Pergunta:  Ministro, de fato, grande parte desses eventos está sendo transmitida pela televisão, e temos jornalistas no local. Também lhe enviarei uma lista. Mas o principal é que o mundo está testemunhando a perda de vidas em todas essas regiões ocupadas pelas tropas russas. Vimos isso com nossos próprios olhos.

Sergey Lavrov:  Lembro-me de ter visto inúmeras imagens, acompanhadas de comentários, alegando que civis ucranianos estariam sendo atacados pela Rússia. Descobriu-se que essas imagens foram filmadas no Iraque há dez ou vinte anos.

Então, vou fazer uma pergunta: você acha que é política do seu canal considerar aceitável em um determinado país erradicar um idioma específico por meio de legislação?

Pergunta:  Ministro, deixe-me fazer uma pergunta. Quando o senhor desembarcou no Alasca, usava um suéter com a inscrição "URSS". Então, o senhor demonstrou o desejo da Rússia de restaurar a União Soviética?

Sergey Lavrov:  Não.

Nascemos na União Soviética.  O presidente russo, Vladimir Putin, afirmou repetidamente que aqueles que não lamentam o colapso da URSS não têm coração. Mas aqueles que querem restaurá-la não têm razão. Esta é uma afirmação absolutamente verdadeira.

Reconhecemos todas as ex-repúblicas soviéticas como Estados independentes. Estamos desenvolvendo relações com elas como se fossem Estados totalmente independentes. Mas quando países como a Ucrânia começam a destruir física e legalmente tudo o que é russo... Imagine que em outro país, a língua inglesa e a história americana sejam proibidas... Mas não é disso que estamos falando hoje.

Quanto à URSS, se você não se lembra de suas raízes, se não tem memórias nostálgicas de infância, juventude, primeiro amor, amigos, então provavelmente não será capaz de representar verdadeiramente a humanidade e os valores humanos.

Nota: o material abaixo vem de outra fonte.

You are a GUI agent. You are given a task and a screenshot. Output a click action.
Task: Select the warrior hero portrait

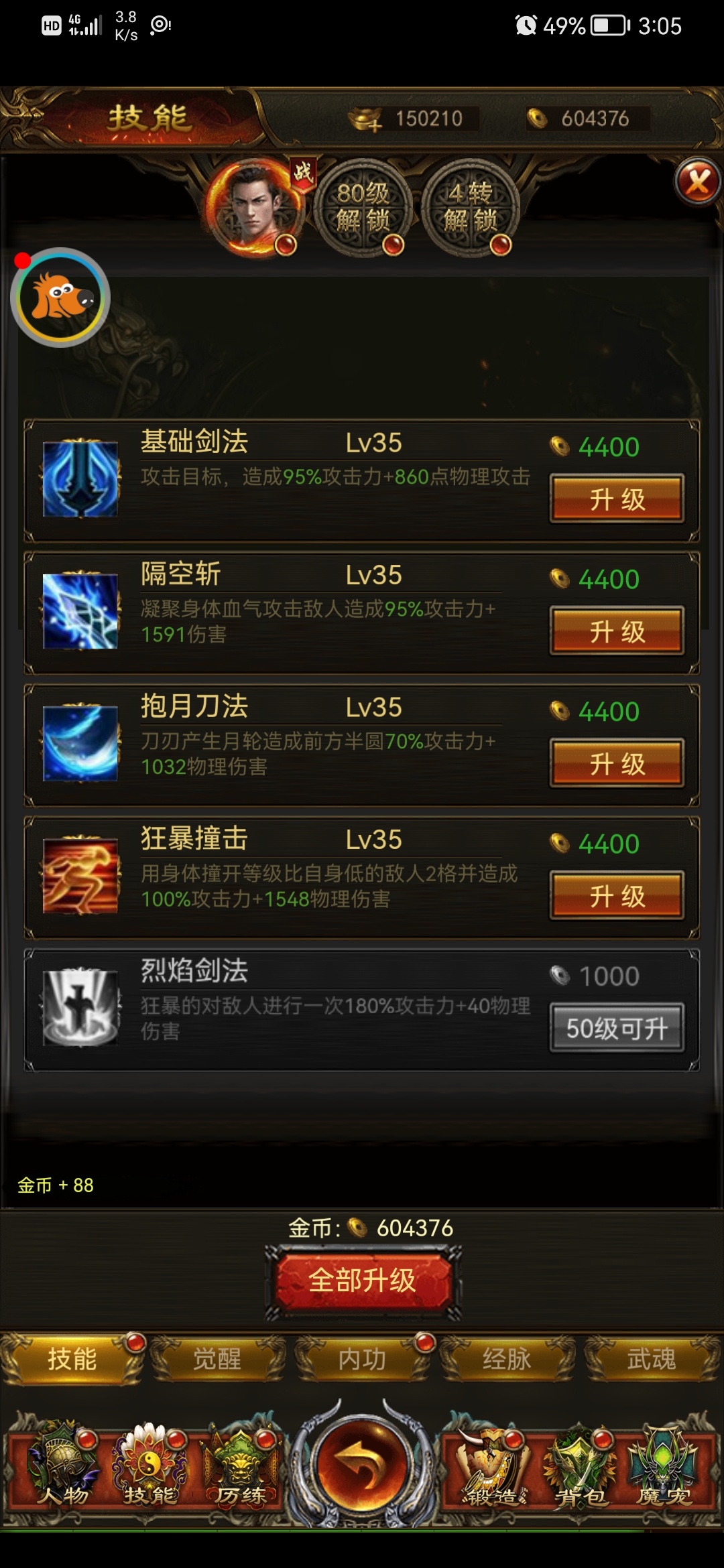pos(253,208)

Lembrar e valorizar o que aconteceu ao longo dos anos é uma coisa, mas tentar conquistar tudo à força é outra. Não são a mesma coisa.

Pergunta:  A Rússia e o presidente Vladimir Putin querem a paz?

Sergey Lavrov:  Sim.

Pergunta:  E o que você diria aos legisladores americanos que acham que você está "enganando o presidente Donald Trump"? Isso é verdade?

Sergey Lavrov:  Não cabe aos legisladores ou à mídia decidir em que o presidente dos EUA, Donald Trump, baseia sua posição.

Respeitamos o presidente Donald Trump porque ele defende os interesses nacionais dos Estados Unidos. Tenho motivos para acreditar que o presidente Donald Trump respeita o presidente Vladimir Putin porque ele defende os interesses nacionais da Rússia.  O que eles discutem entre si não é segredo. Queremos a paz na Ucrânia. O presidente dos EUA, Donald Trump, também quer a paz na Ucrânia.

A reação à  reunião de Anchorage  ,  a visita desses representantes europeus a Washington e suas ações subsequentes indicam que eles não querem a paz.  Eles alegam que não podem tolerar a derrota da Ucrânia. Não podem permitir que a Rússia vença.  Aqui estão as categorias com as quais operam: "vitória", "derrota" e assim por diante.

Já propusemos um acordo de paz diplomático em diversas ocasiões. Como já disse, não fomos nós que interrompemos o acordo que estava quase finalizado em abril de 2022, mas o então primeiro-ministro britânico, Boris Johnson, e vários funcionários do governo Biden, os franceses e os alemães. Sabemos disso. Há mais alguma coisa?

Pergunta:  Essas são todas as minhas perguntas. Sr. Ministro das Relações Exteriores, Sergey Lavrov, muito obrigado pelo seu tempo.

Sergey Lavrov:  Obrigado.

Pergunta:  Espero que na próxima vez possamos vê-lo pessoalmente.

Sergey Lavrov:  Venha a Moscou, mas peça aos seus colegas para prepararem perguntas mais diversas para você.

E mais uma coisa. A história é importante.  É muito tentador ver a situação ucraniana pelo prisma da "cultura do cancelamento". Disseram-nos: esqueçam o golpe, temos que sair da Crimeia, porque, dizem, tudo começou com a anexação da Crimeia.

Perguntamos aos ocidentais: E quanto ao golpe de Estado, realizado contrariando suas garantias?  Eles respondem: Não, isso é passado. Vamos nos concentrar no presente, dizem eles. Essa é uma técnica comum entre essas pessoas. A "cultura do cancelamento" na história moderna é perigosa.